What you are asked to do
In the entries below, every line with the string "browser" is to be reported.
Start of Data provided
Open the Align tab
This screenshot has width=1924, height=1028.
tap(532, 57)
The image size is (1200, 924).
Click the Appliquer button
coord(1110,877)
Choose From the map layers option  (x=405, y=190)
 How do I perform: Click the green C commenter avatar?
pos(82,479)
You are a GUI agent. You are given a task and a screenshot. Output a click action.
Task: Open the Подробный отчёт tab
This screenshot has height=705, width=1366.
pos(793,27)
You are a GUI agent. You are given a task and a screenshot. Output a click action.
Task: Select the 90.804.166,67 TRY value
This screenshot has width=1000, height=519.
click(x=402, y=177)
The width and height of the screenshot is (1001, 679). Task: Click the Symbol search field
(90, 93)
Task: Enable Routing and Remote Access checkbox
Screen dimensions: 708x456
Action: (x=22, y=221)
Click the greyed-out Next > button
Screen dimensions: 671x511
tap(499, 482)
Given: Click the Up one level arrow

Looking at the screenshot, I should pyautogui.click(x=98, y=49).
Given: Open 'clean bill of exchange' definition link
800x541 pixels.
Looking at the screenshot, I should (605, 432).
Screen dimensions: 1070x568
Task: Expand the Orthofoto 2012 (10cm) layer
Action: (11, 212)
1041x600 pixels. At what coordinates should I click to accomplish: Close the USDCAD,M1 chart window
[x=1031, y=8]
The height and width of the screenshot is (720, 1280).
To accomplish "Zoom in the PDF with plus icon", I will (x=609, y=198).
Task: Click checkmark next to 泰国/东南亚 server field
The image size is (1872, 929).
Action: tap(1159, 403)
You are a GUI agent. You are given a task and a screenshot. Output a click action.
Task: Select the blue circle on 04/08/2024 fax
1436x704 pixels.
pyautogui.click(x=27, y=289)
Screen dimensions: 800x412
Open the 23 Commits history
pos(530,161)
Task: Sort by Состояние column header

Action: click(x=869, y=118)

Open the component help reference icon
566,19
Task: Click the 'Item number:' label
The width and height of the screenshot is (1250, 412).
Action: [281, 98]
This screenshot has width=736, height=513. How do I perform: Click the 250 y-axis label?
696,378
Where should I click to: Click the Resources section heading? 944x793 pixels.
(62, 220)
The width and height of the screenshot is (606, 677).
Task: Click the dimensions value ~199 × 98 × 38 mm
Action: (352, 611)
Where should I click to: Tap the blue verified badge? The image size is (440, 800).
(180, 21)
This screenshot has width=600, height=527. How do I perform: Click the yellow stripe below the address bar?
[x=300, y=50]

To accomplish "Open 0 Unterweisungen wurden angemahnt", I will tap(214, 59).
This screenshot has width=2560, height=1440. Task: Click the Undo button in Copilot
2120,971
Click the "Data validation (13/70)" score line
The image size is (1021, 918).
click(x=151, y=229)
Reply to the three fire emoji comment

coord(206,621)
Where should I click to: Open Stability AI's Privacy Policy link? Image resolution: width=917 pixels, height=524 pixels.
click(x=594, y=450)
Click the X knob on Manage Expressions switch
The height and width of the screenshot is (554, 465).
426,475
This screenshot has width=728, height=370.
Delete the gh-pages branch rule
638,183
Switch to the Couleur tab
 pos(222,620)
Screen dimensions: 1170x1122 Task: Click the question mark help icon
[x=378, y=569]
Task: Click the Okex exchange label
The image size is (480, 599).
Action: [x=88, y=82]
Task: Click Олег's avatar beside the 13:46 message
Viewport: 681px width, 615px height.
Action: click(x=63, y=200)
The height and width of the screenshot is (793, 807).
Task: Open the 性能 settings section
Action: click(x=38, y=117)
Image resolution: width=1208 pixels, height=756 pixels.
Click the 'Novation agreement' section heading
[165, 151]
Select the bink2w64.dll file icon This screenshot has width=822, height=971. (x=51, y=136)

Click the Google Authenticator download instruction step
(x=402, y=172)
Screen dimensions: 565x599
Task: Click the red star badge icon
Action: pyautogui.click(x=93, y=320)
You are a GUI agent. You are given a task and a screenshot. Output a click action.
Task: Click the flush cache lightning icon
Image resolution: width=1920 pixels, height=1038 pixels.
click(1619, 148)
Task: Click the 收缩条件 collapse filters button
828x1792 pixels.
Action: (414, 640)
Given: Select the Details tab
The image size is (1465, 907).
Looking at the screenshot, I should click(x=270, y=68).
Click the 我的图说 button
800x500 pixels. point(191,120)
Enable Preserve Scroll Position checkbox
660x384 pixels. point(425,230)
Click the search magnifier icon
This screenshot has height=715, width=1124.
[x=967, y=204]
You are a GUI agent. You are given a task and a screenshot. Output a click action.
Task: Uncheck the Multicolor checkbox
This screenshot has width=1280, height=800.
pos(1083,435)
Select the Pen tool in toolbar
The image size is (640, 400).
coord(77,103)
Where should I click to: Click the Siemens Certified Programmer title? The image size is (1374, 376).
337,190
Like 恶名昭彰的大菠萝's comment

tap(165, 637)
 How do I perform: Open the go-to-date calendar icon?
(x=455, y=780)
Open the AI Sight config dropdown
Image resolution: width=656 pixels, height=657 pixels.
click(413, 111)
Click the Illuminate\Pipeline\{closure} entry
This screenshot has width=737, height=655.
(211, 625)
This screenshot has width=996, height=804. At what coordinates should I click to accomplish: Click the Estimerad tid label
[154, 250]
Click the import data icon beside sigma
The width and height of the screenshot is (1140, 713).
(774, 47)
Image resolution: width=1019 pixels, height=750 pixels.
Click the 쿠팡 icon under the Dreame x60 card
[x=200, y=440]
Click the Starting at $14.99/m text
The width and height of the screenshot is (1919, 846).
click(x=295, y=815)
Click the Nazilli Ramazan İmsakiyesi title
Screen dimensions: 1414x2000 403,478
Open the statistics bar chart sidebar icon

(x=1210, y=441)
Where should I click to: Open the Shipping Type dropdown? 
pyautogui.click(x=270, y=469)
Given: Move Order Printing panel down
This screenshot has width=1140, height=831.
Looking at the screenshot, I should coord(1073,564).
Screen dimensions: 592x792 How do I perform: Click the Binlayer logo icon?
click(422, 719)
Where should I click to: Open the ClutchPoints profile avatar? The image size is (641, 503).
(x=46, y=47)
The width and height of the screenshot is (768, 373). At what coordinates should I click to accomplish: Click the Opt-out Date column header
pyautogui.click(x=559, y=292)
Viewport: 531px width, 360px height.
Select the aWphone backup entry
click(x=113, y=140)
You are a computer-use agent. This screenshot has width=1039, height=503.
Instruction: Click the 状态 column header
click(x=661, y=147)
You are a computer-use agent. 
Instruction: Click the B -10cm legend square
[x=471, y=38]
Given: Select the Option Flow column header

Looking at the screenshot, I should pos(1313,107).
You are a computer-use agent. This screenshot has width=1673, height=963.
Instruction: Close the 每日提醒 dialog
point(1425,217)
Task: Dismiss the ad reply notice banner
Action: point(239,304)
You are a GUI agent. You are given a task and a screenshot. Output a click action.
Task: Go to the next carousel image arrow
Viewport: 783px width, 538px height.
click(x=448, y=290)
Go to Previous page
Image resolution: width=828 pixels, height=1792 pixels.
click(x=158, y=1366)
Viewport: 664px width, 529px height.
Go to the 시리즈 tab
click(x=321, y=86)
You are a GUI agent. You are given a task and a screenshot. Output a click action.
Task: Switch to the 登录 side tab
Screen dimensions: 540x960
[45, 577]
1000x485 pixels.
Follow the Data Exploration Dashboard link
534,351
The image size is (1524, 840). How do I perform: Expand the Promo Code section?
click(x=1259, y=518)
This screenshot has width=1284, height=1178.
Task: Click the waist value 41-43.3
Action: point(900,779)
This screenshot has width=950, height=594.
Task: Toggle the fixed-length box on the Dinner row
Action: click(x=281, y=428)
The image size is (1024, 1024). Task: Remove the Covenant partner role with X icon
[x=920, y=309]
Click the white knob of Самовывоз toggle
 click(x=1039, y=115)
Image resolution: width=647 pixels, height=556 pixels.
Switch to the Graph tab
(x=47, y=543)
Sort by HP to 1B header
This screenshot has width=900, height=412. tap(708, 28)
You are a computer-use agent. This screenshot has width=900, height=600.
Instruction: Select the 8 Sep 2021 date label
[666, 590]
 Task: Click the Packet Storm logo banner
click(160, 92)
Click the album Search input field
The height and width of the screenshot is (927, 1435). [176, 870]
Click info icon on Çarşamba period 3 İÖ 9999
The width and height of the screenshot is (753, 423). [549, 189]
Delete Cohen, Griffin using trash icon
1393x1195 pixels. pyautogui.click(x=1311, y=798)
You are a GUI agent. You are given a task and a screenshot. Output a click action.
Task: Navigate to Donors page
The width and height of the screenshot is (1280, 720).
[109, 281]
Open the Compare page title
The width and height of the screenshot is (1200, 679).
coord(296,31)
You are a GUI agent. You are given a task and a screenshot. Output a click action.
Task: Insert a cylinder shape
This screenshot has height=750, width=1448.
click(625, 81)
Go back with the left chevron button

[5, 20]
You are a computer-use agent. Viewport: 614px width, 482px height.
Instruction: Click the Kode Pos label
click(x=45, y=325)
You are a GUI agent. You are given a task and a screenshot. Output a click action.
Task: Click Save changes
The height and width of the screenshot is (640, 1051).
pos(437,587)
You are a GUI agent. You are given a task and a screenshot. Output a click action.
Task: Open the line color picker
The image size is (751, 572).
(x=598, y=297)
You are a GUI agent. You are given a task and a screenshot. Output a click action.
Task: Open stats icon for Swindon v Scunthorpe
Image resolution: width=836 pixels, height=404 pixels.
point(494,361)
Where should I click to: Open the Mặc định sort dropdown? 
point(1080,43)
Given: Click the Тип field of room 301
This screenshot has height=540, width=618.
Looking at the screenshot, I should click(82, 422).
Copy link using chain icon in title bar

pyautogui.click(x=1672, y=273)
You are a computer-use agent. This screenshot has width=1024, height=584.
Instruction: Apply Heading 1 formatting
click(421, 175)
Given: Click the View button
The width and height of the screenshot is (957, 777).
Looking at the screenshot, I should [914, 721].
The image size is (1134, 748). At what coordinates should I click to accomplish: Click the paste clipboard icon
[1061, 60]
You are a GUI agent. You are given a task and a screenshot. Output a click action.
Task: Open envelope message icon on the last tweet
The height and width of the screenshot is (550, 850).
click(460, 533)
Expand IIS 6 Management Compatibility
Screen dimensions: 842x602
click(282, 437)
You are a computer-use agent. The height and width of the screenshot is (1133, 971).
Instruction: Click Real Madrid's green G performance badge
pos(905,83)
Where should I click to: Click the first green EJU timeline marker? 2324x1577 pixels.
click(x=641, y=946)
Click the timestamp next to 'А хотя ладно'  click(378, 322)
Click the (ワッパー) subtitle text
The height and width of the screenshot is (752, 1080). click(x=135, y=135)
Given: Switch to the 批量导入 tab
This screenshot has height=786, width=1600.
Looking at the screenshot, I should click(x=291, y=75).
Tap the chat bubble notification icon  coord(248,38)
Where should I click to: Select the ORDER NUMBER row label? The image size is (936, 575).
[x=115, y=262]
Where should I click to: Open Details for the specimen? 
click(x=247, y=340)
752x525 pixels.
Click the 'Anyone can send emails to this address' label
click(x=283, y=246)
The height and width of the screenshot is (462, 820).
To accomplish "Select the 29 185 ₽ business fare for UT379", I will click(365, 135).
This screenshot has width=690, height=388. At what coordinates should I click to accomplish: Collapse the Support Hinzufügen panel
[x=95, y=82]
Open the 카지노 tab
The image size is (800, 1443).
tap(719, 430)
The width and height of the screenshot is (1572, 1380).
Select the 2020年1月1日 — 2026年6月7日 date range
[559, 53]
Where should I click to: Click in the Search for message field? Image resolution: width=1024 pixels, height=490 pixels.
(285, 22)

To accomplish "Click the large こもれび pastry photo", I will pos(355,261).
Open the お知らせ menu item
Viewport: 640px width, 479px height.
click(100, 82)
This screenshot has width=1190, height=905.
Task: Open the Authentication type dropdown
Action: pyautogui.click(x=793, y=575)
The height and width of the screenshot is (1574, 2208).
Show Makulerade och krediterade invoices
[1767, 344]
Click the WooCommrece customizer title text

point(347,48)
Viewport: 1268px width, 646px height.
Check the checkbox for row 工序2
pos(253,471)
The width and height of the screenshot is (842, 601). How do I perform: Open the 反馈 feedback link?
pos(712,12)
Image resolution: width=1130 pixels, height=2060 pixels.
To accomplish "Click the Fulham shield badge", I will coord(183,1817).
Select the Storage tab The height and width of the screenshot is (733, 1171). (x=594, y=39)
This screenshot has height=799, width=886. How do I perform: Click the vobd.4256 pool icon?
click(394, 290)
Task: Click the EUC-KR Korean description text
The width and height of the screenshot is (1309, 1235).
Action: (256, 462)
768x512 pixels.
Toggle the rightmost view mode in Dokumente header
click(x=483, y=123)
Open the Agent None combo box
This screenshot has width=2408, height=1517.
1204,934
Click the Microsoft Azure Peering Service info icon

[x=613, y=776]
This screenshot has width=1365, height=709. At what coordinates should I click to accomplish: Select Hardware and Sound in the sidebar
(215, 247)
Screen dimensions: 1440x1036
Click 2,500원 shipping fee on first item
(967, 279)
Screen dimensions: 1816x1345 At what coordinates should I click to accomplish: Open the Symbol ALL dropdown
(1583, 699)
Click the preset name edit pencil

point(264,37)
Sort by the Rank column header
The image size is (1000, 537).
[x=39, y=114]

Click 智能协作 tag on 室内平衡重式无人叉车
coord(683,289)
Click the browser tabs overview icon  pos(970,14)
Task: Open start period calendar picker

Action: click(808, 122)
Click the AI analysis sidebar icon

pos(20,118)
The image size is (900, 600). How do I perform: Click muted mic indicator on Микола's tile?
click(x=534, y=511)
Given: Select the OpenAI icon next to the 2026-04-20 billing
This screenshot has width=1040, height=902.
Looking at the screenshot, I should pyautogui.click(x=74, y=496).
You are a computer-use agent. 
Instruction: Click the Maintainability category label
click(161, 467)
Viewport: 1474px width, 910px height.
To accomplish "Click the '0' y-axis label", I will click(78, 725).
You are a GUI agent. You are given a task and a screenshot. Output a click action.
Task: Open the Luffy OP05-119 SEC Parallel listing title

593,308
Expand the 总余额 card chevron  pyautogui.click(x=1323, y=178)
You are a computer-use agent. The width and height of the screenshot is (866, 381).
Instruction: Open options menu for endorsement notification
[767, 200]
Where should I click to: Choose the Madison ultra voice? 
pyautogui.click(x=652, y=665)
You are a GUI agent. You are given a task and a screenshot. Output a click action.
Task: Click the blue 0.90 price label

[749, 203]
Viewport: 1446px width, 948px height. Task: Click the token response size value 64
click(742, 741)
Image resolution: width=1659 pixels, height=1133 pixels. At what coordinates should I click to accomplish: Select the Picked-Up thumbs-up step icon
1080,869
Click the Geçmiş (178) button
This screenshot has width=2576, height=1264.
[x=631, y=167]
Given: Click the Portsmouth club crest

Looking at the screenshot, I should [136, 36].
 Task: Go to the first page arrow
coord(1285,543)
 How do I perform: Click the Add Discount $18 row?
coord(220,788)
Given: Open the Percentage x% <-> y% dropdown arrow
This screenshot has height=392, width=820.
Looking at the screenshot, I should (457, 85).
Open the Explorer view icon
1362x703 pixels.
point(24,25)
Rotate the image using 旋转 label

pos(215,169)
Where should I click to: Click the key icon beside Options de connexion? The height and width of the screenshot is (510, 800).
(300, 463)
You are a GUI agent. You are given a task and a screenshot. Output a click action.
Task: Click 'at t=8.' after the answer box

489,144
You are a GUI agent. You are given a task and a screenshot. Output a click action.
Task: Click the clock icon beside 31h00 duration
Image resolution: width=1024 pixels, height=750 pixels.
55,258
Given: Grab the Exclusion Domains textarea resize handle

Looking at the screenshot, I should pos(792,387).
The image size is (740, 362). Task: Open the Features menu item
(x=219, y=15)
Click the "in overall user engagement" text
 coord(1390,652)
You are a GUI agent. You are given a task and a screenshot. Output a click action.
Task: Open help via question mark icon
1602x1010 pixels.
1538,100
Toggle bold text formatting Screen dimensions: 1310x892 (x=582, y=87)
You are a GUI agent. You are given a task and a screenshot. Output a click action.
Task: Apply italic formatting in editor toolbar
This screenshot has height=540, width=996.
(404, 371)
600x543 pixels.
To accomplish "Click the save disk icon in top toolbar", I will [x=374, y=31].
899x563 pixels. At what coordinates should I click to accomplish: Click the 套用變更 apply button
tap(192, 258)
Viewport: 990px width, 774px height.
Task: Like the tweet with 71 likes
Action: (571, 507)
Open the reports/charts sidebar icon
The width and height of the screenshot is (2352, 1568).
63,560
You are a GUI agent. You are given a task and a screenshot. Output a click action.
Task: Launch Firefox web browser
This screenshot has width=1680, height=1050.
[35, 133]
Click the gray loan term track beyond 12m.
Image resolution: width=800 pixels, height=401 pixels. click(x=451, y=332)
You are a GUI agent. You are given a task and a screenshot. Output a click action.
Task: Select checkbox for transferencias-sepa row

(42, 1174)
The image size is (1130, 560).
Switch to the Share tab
End of Data provided
Exercise output
Click the browser tabs overview icon  pos(970,14)
Task: Launch Firefox web browser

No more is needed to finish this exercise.